His head broke the surface first. He could see no shapes, but colors—the blue, the blue, and then the white sand of the shore. He struck out for it, Deb still clinging to one side of his body. When Deb realized what he was trying to do, she began to help. They made their way toward the shore as if in a three-legged race, propelling themselves against each other.
They waded out until the waves broke against their thighs. Salt and mucus dribbled from his nose. The water pushed them back once or twice, toppling Deb in the shallows, but they were free from the waves.
Raz collapsed, shivering on the hot sand.
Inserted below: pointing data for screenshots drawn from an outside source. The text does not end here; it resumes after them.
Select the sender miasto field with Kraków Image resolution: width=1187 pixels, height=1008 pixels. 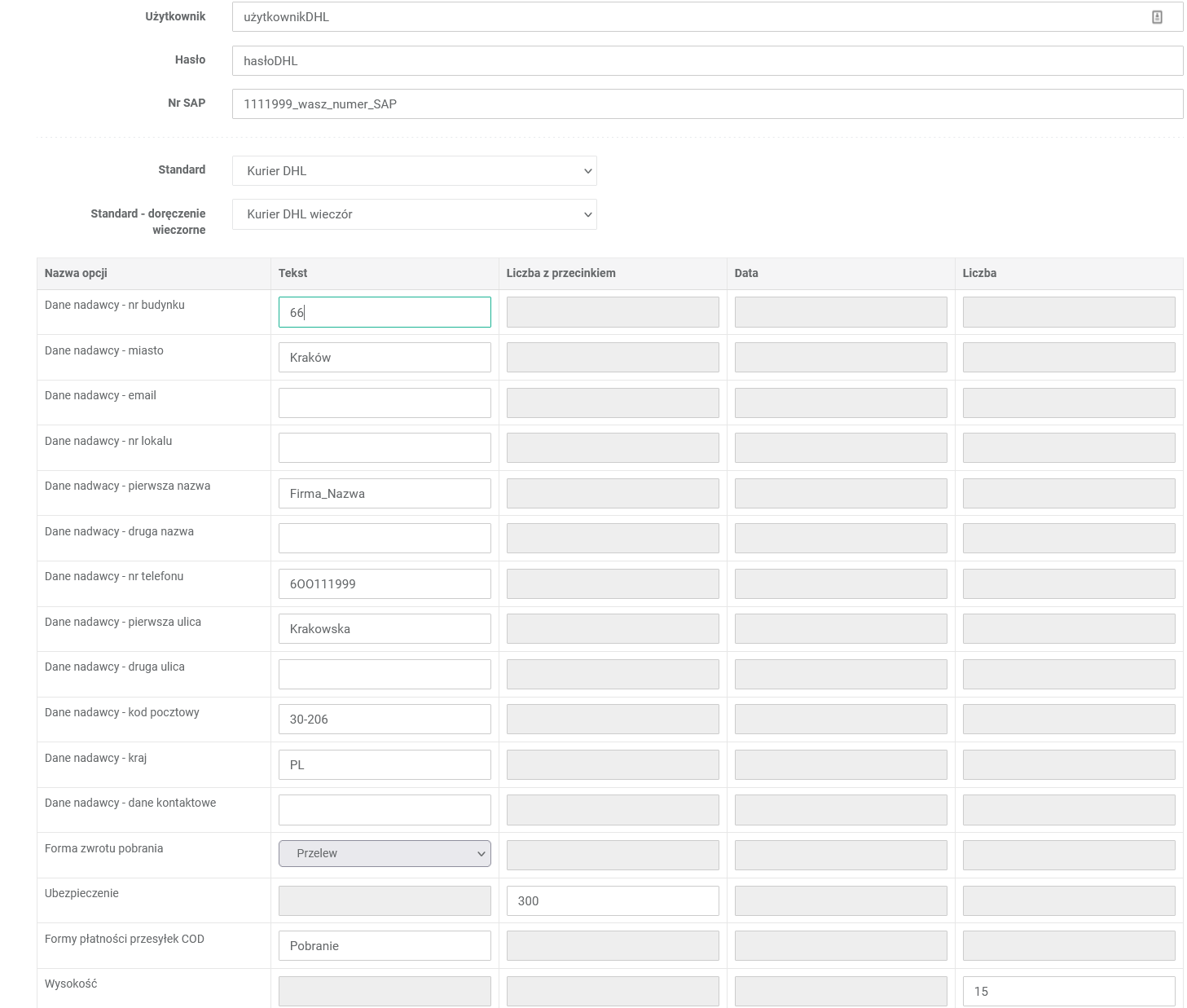(385, 358)
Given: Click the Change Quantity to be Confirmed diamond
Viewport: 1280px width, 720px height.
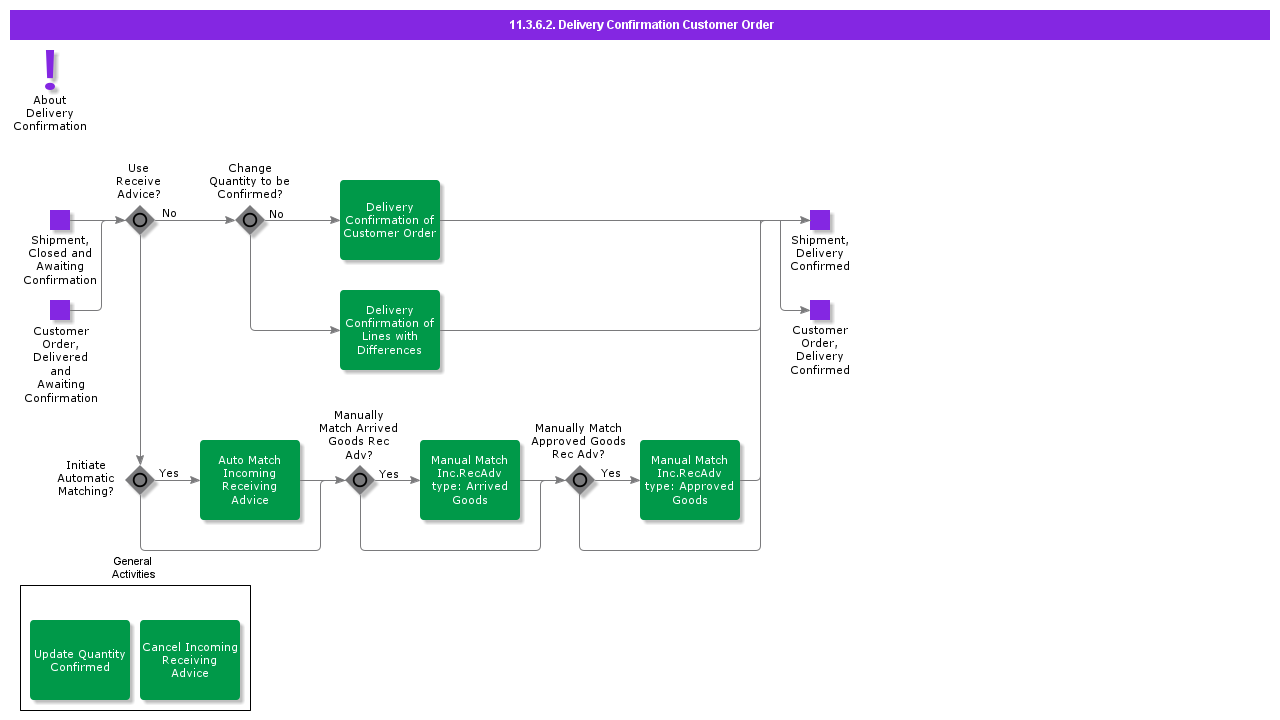Looking at the screenshot, I should coord(250,220).
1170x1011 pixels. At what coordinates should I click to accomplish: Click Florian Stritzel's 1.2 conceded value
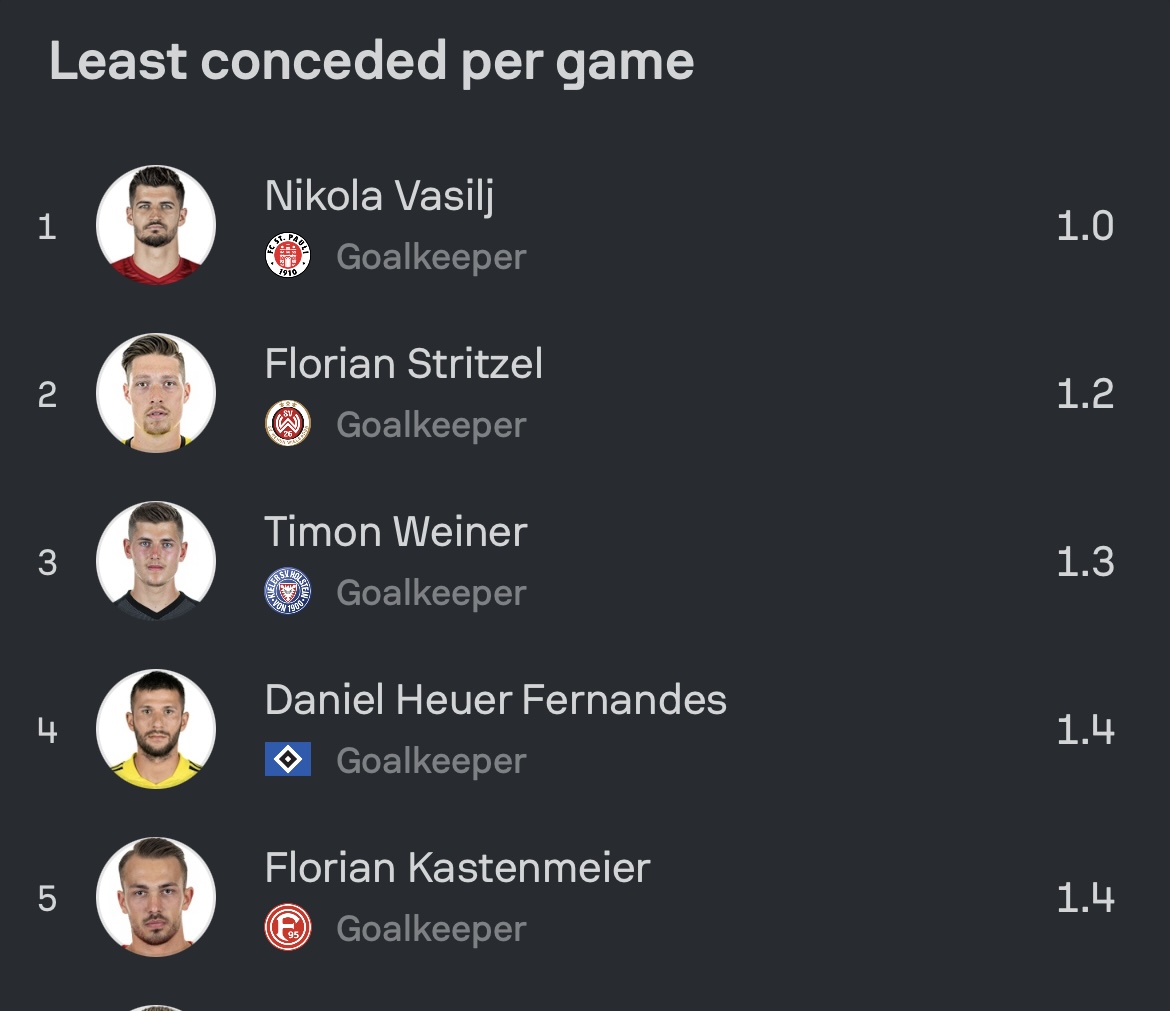pos(1086,393)
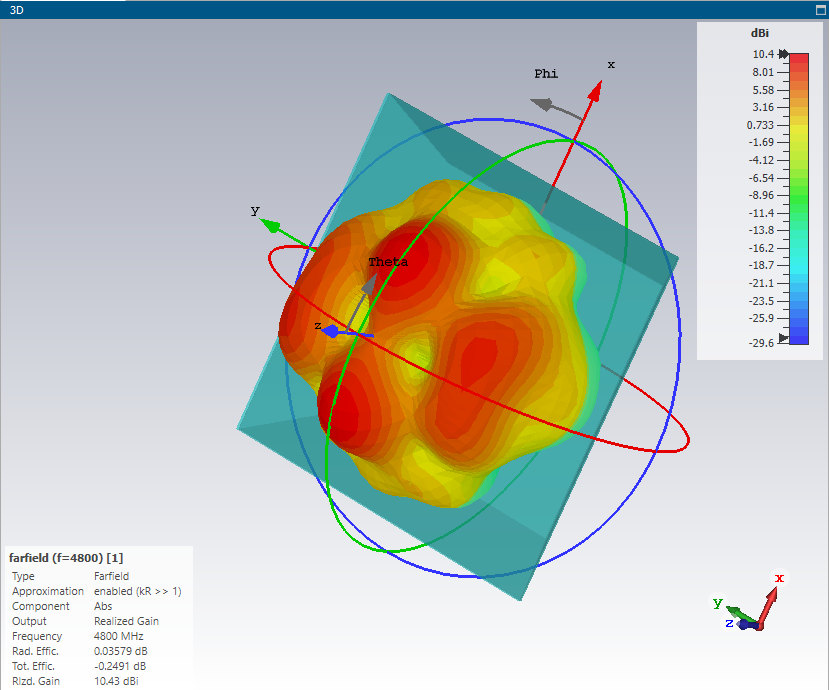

His ear popped painfully, and sound came rushing back. The seagulls, the gentle breeze in the gorse bush. The peace unbroken, as if nothing had happened at all.
On the walk back to the car, he could tell Deb was upset. She had silently yanked on her clothes over her wet skin, then looked away impatiently while he shook the sand from his shorts.
“Why didn’t you help me?” Deb said, when he tried to take her hand as they walked up the beach.
“What? When?”
“I was waving, screaming for help. You swam away.”
He didn’t know what to say. The narrow trail separated them into single file, and Deb took the lead. He watched the back of her head, wet ponytail frizzing up in the sun.
Raz’s thighs chafed against his damp clothes. There was sand on his face, in his shoes. His head throbbed, and the swim had done nothing to alleviate his thirst. In fact, it was worse now, with the taste of salt in his mouth.
He didn’t know if he might collapse; having never pushed his body in this way, he did not know its limits. Raz assumed if he was going to pass out, he would have a few seconds to shout a warning before he cracked his head against the rocky path.
As they approached the end of the hike, Raz tried to catch up with Deb, but she walked faster.
He sped up, and so did she, until he felt like he was chasing her down.